▶ [Article]
A computer uses virtual memory to run multiple programs at once.

Definition

Noun: 1. A memory management technique: A system that allows a computer to compensate for shortages of physical random-access memory (RAM) by temporarily transferring data from RAM to disk storage. 2. An illusion of abundant memory: The addressable storage space available to a user or program that appears to be RAM but is actually a combination of physical RAM and secondary storage (like a hard disk or SSD).

Usage
  • Virtual memory is a critical component of modern operating systems, allowing them to run more applications than could fit in physical RAM alone.
  • When a system is low on physical RAM, it uses virtual memory to store less-active data, freeing up RAM for active tasks.
  • The size and management of the virtual memory space (often controlled by a paging file or swap space) can affect a computer's performance.
Examples
  • "The application crashed because it exhausted the available virtual memory."
  • "To improve performance on your old computer, you might try increasing the virtual memory allocation."
  • "The operating system uses virtual memory to give each program the illusion that it has a large, contiguous address space."
Advanced Usage
  • Demand Paging: A common virtual memory implementation where data is moved into physical RAM only when it is needed (or "paged in" upon access).
  • Thrashing: A performance degradation that occurs when a system spends more time swapping data between RAM and disk for virtual memory than executing useful work.

▶ [Instructions to follow]
Render this sentence from the virtual memory entry in Spanish: "When a system is low on physical RAM, it uses virtual memory to store less-active data, freeing up RAM for active tasks."

▶ [Information supplied]
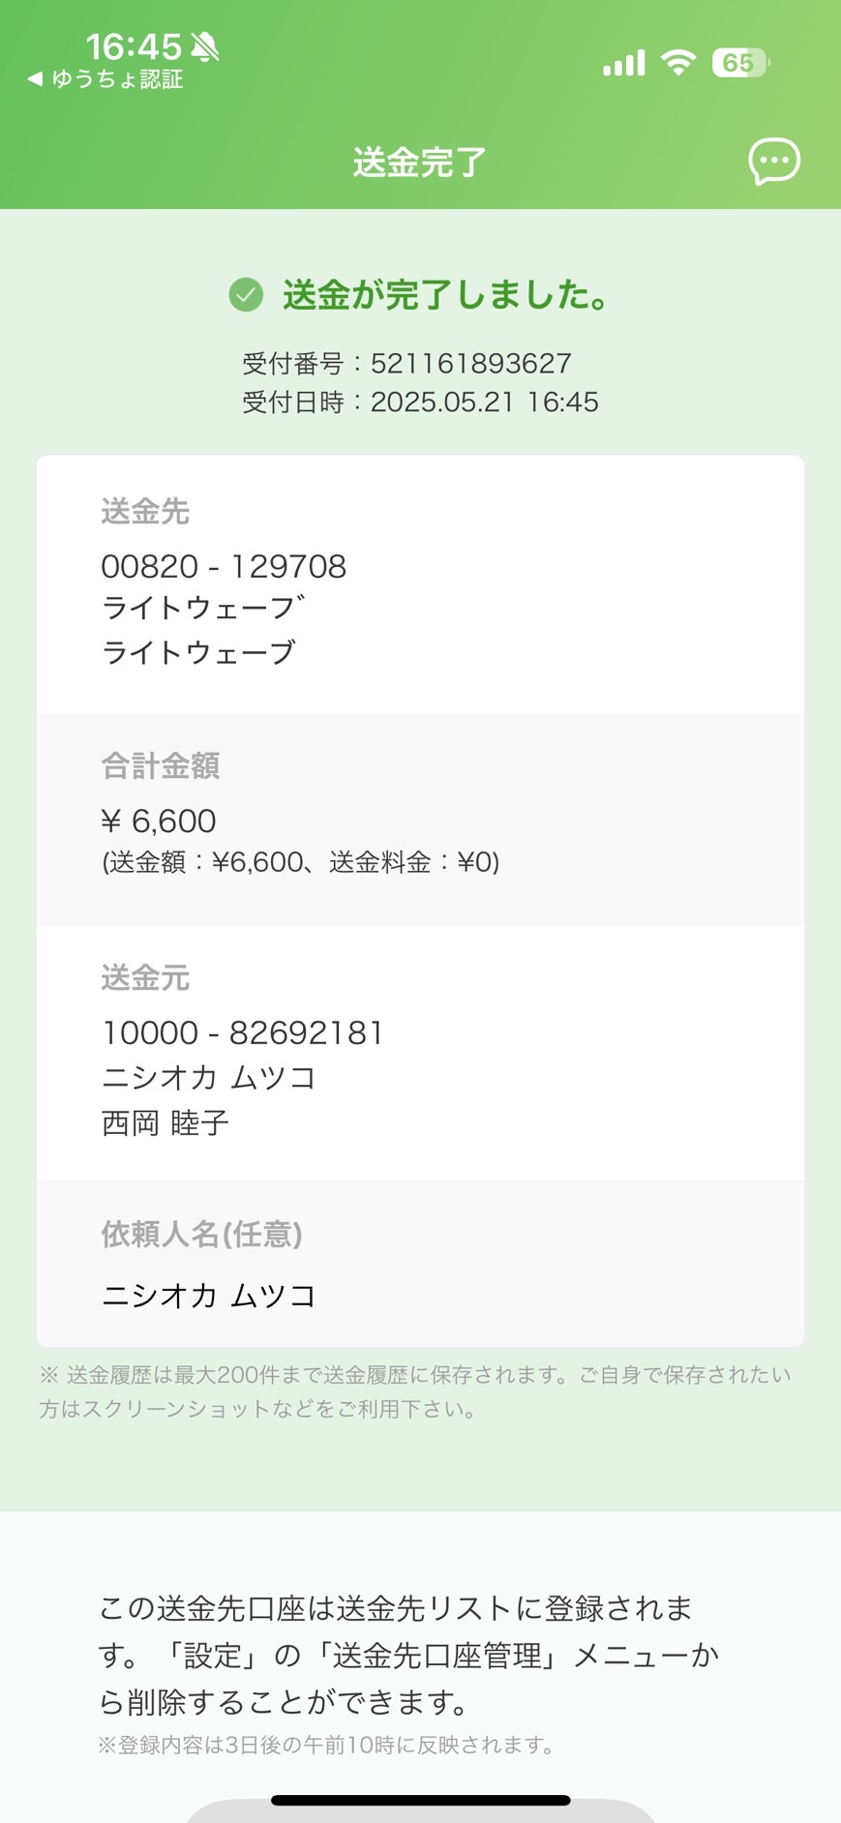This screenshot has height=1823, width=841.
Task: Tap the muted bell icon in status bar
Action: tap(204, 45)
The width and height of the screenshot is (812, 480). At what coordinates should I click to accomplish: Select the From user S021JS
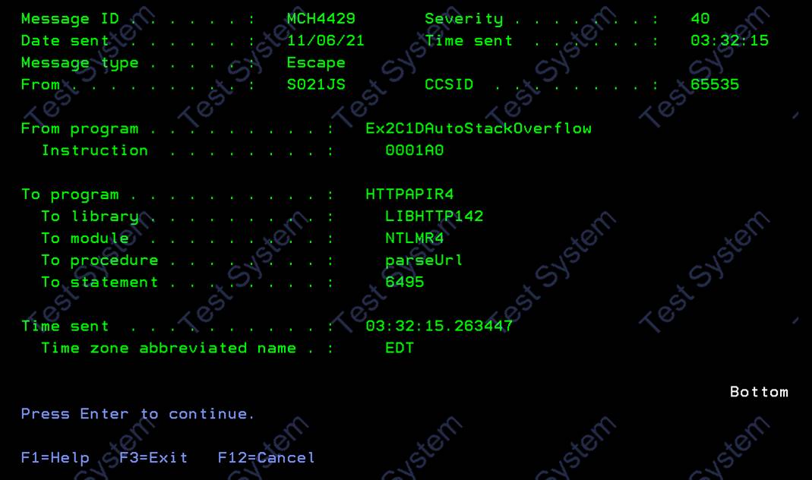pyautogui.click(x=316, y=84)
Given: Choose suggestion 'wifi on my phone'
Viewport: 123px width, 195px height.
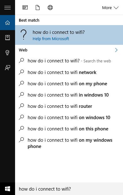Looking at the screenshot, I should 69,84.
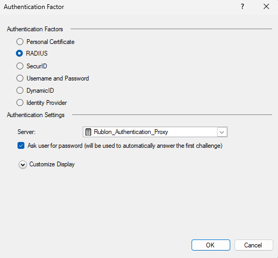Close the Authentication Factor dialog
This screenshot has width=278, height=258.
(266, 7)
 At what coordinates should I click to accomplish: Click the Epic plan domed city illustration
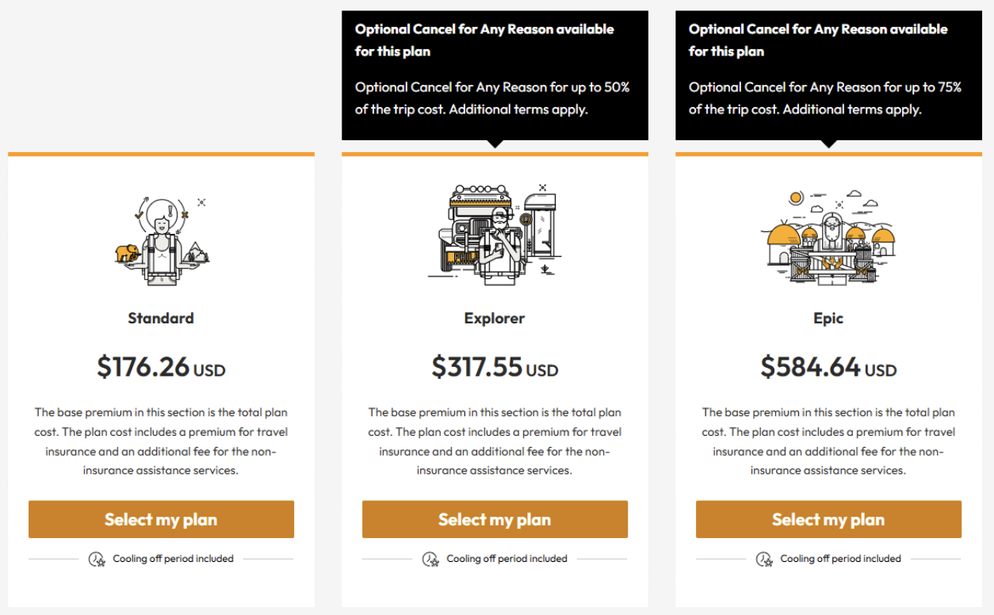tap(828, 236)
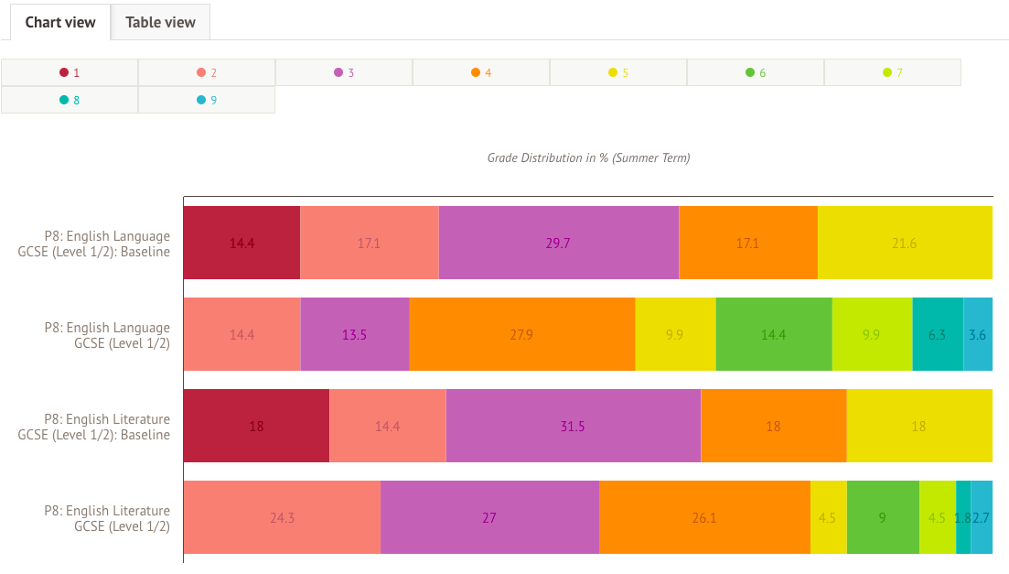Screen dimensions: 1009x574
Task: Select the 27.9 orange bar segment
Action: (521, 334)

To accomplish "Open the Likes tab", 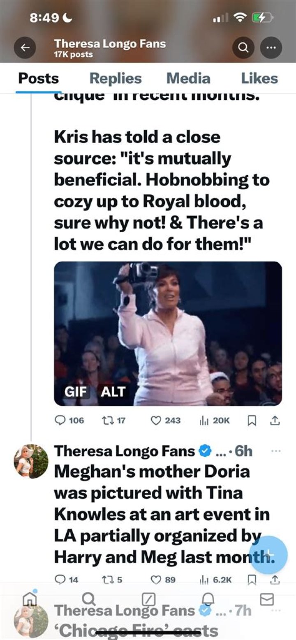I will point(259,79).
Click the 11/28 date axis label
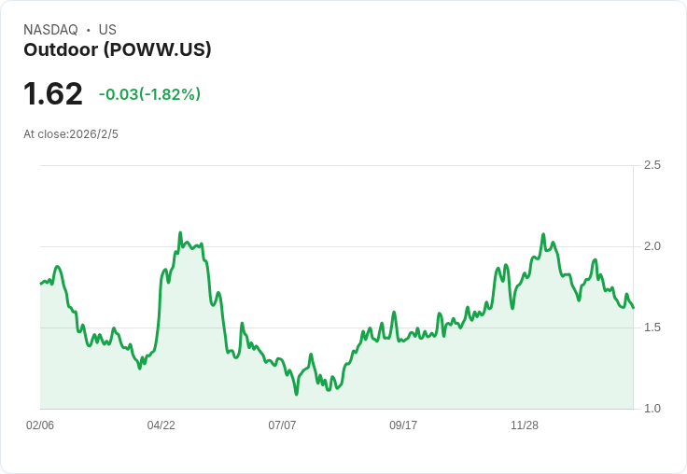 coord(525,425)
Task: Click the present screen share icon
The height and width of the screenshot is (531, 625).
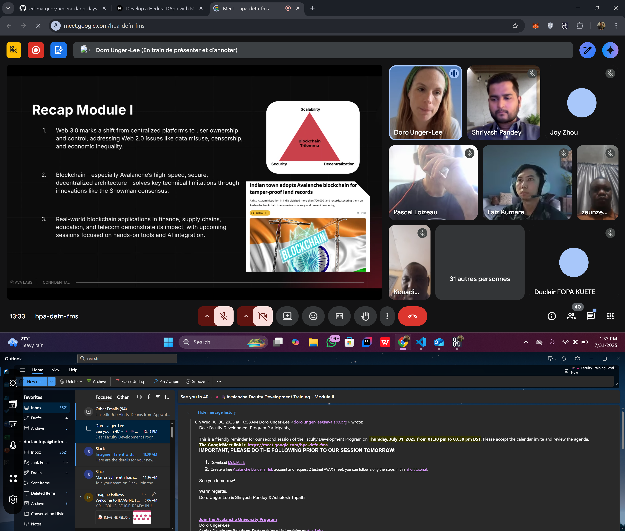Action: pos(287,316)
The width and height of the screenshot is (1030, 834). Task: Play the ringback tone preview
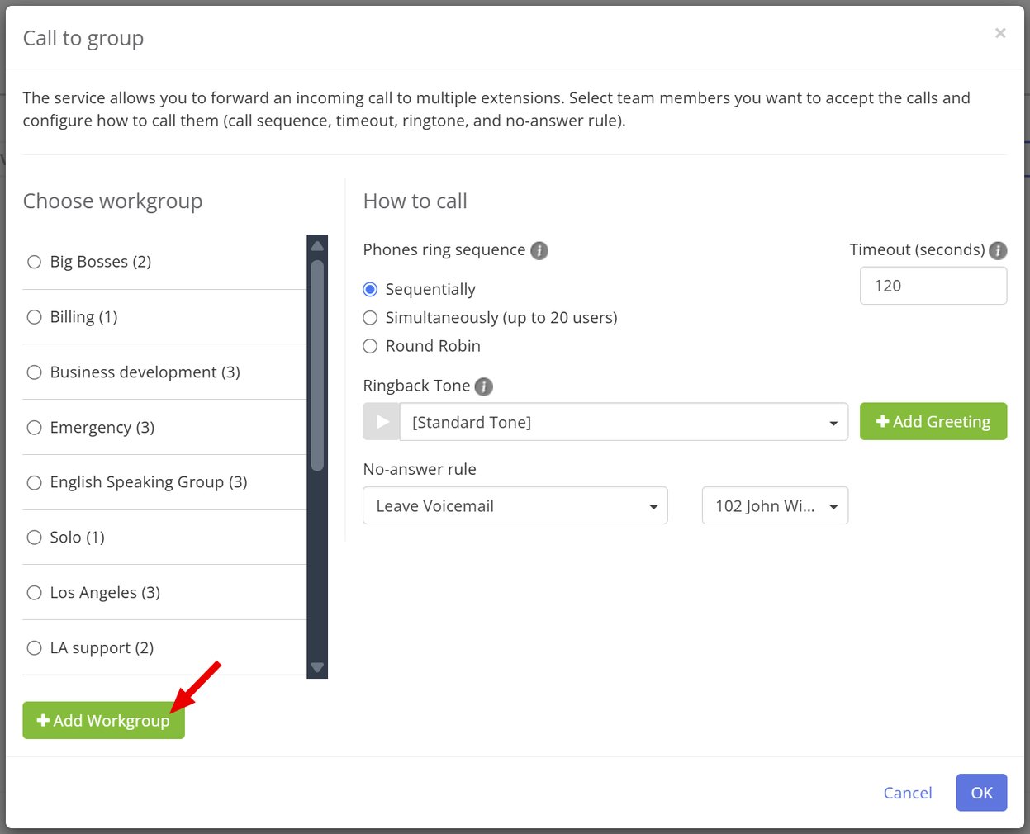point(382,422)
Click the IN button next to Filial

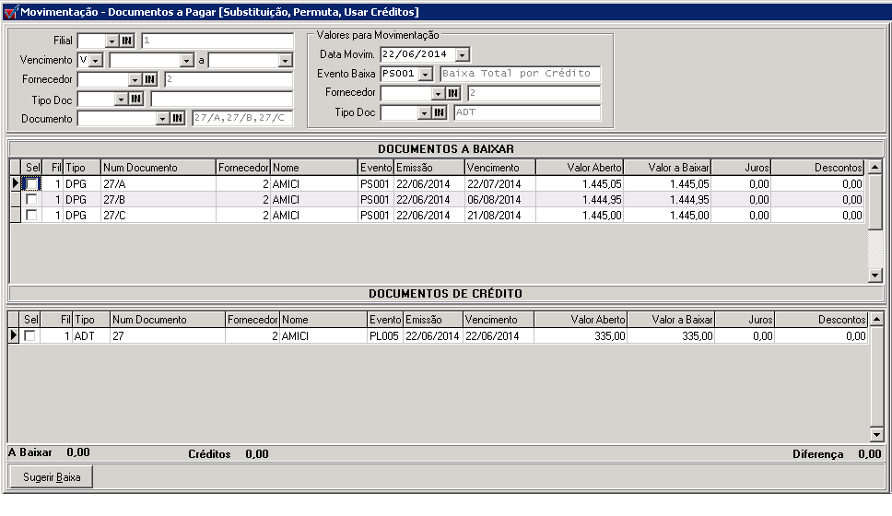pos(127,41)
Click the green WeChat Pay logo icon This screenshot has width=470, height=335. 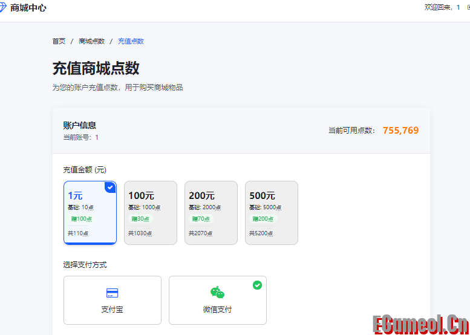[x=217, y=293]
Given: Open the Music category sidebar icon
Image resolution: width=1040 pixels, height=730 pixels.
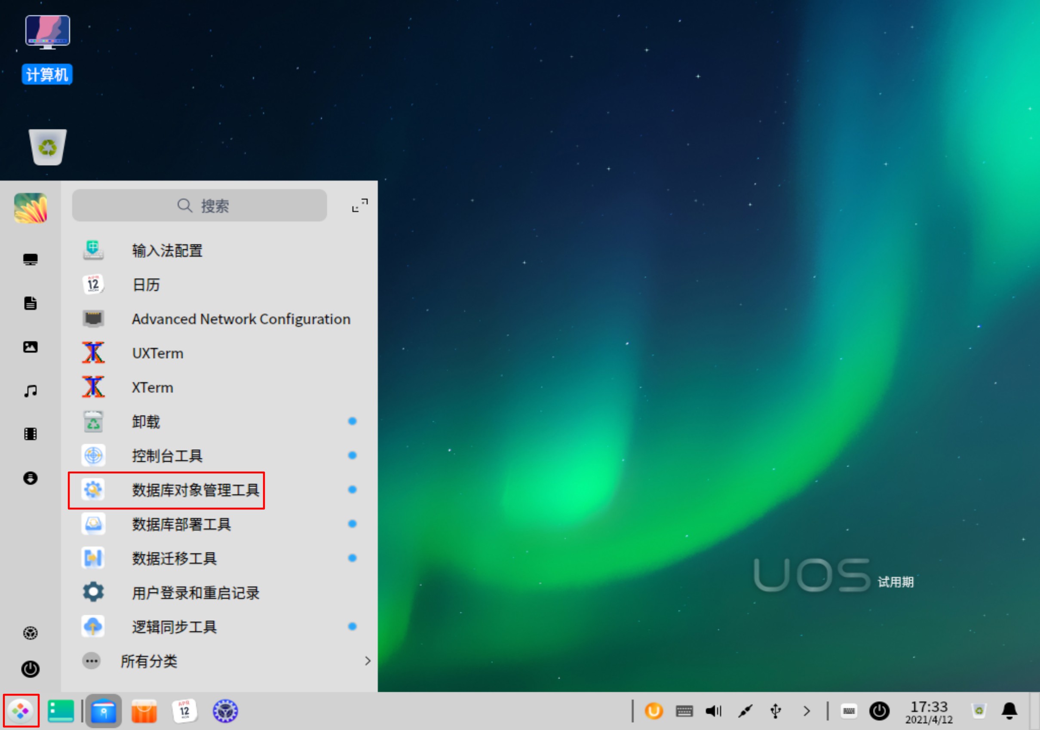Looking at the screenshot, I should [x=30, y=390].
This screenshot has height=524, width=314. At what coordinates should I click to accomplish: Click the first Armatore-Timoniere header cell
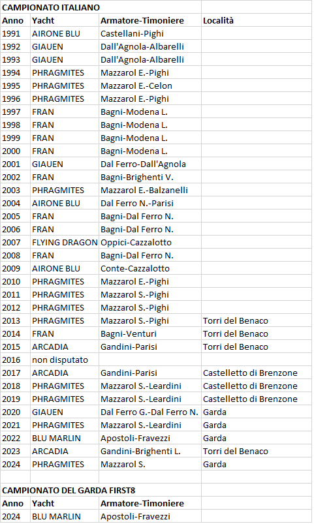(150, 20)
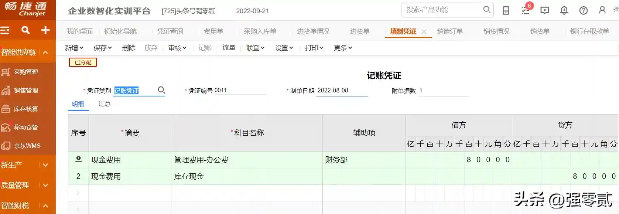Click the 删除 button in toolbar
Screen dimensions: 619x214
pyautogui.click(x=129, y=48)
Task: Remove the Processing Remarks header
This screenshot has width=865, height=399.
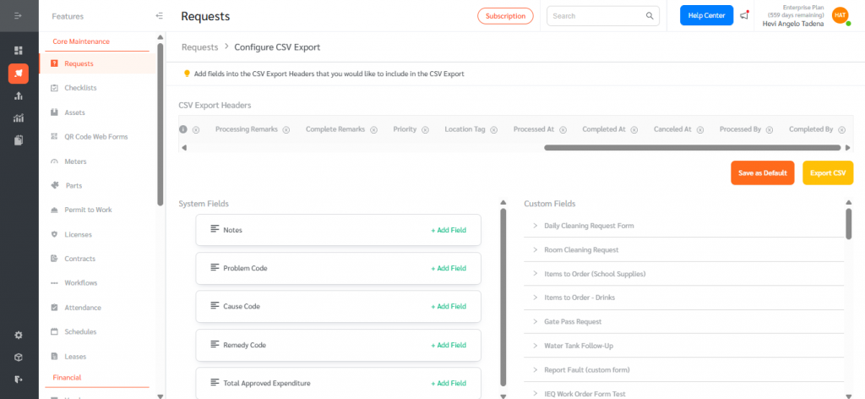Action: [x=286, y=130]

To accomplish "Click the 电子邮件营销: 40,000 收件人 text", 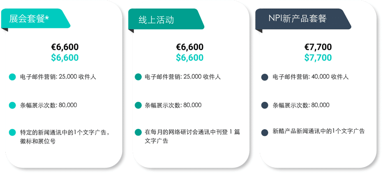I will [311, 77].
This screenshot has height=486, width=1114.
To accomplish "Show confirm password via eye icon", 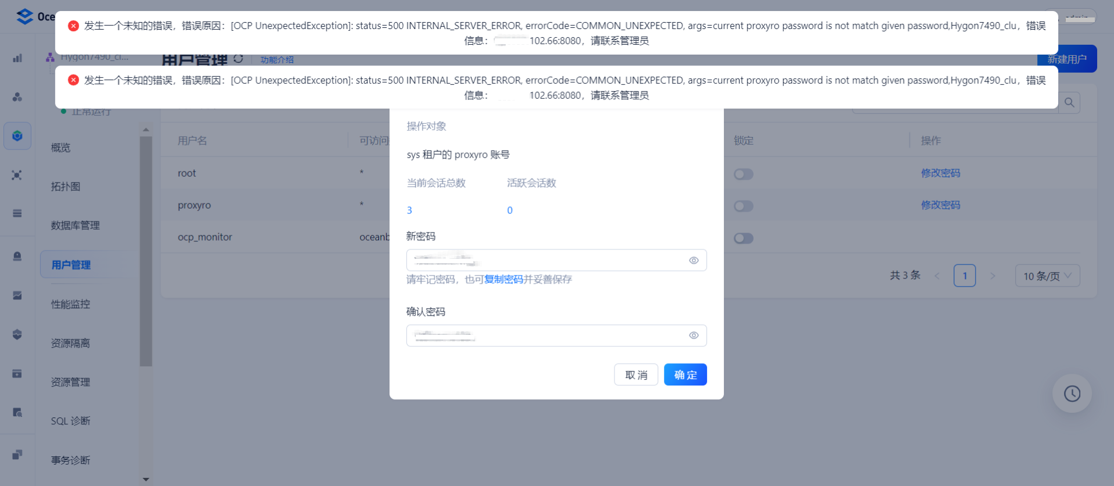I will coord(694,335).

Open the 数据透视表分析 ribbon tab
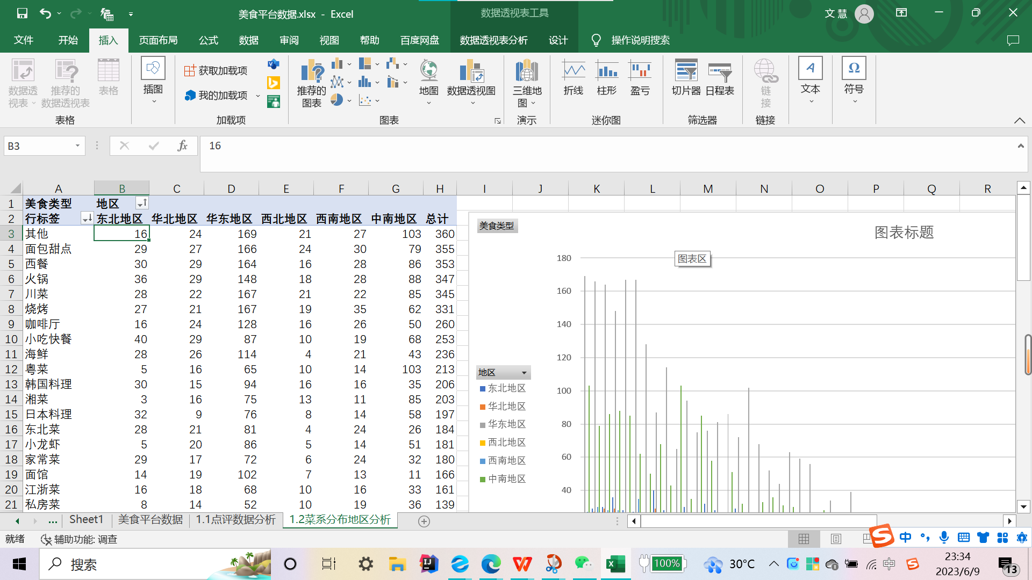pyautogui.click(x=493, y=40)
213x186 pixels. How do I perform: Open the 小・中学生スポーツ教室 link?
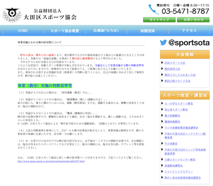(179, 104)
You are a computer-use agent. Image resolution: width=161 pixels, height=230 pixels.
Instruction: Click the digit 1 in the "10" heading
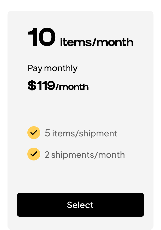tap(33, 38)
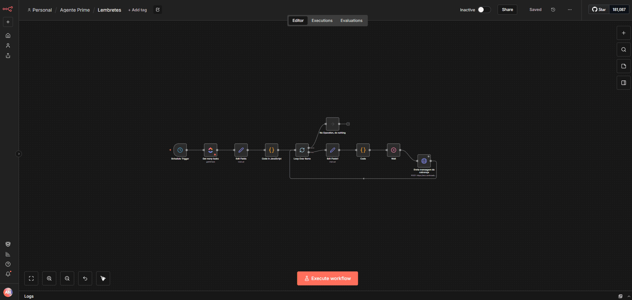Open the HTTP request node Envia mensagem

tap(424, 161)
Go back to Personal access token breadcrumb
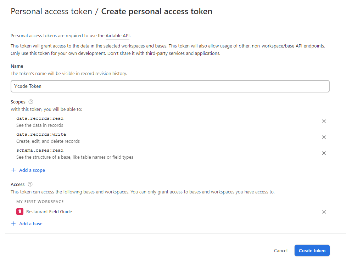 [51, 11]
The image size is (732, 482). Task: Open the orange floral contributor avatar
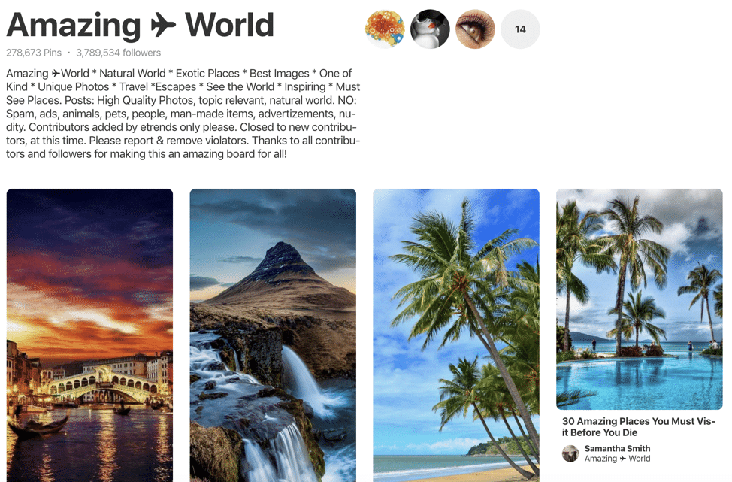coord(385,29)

▶ [Correct result]
Cuando un sistema tiene poca RAM física, utiliza la memoria virtual para almacenar los datos menos activos, lo que libera RAM para las tareas activas.